(Word and element location entries)
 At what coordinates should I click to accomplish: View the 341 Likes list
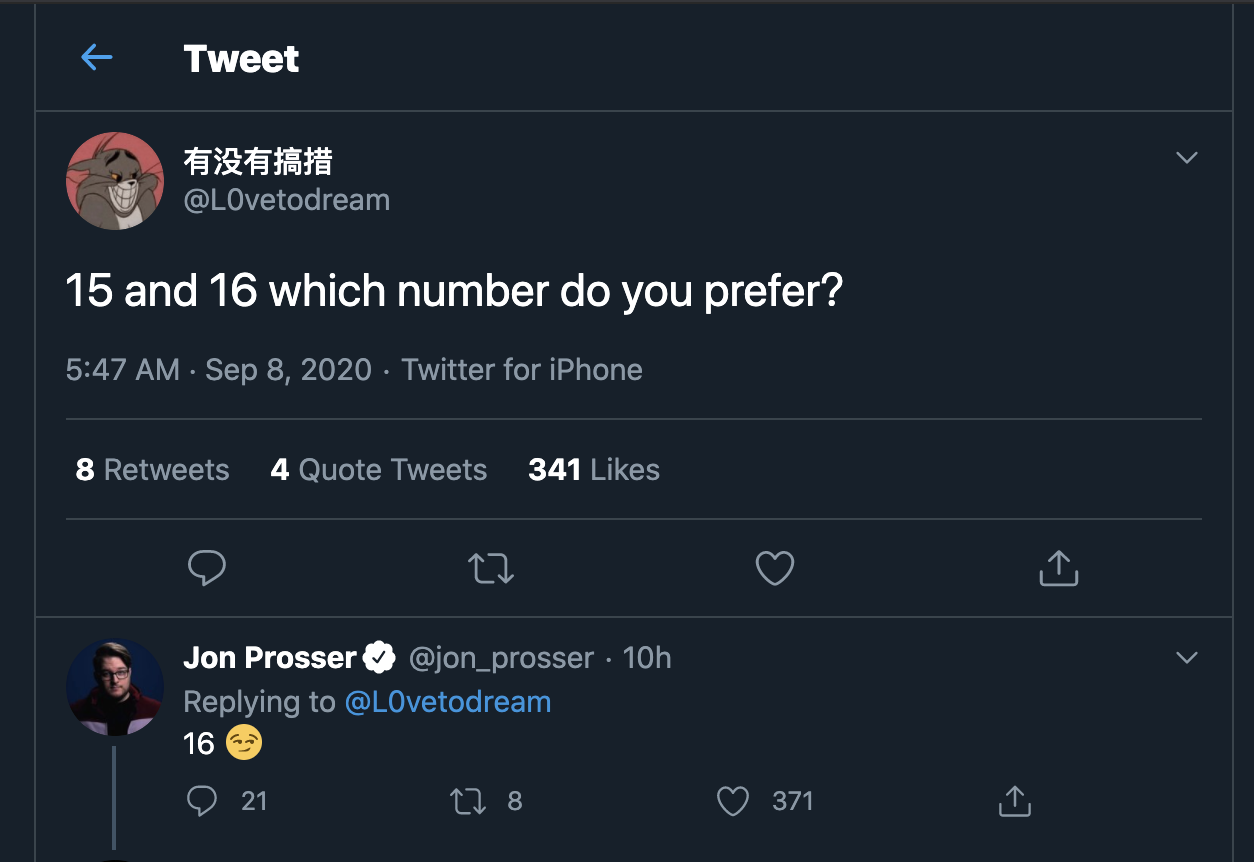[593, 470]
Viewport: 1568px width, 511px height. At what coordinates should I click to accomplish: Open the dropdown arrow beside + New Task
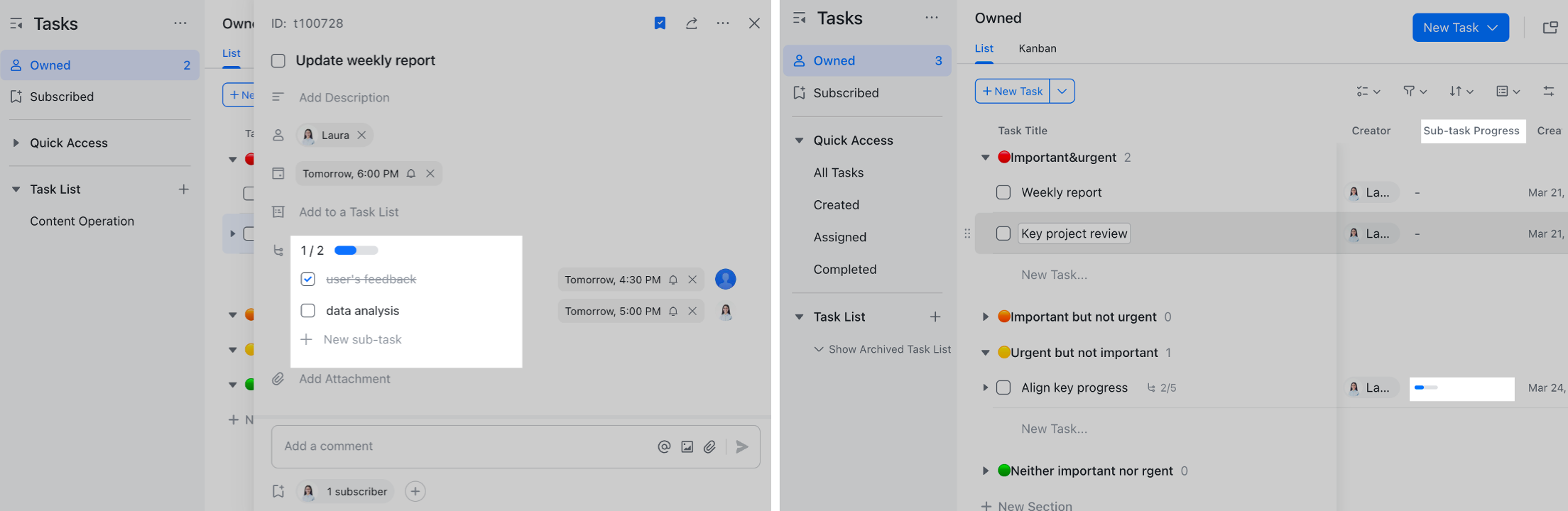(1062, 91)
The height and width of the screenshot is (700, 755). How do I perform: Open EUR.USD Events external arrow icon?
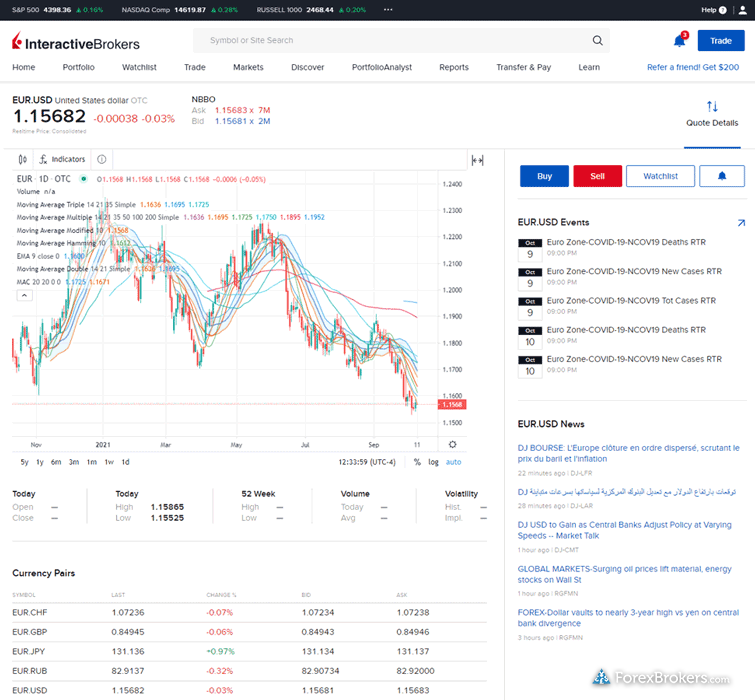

AIM:
Update the entries so that every occurrence of "coordinates" reads "location", leaving everything else unchanged, and omit the pictures from your answer.

FINAL RESULT:
 At what location should I click to accomplish: View the 341 Likes list
[593, 470]
Viewport: 1568px width, 511px height. At what location should I click to accomplish: Open the dropdown arrow beside + New Task
(1062, 91)
The height and width of the screenshot is (700, 755). How do I perform: Open EUR.USD Events external arrow icon?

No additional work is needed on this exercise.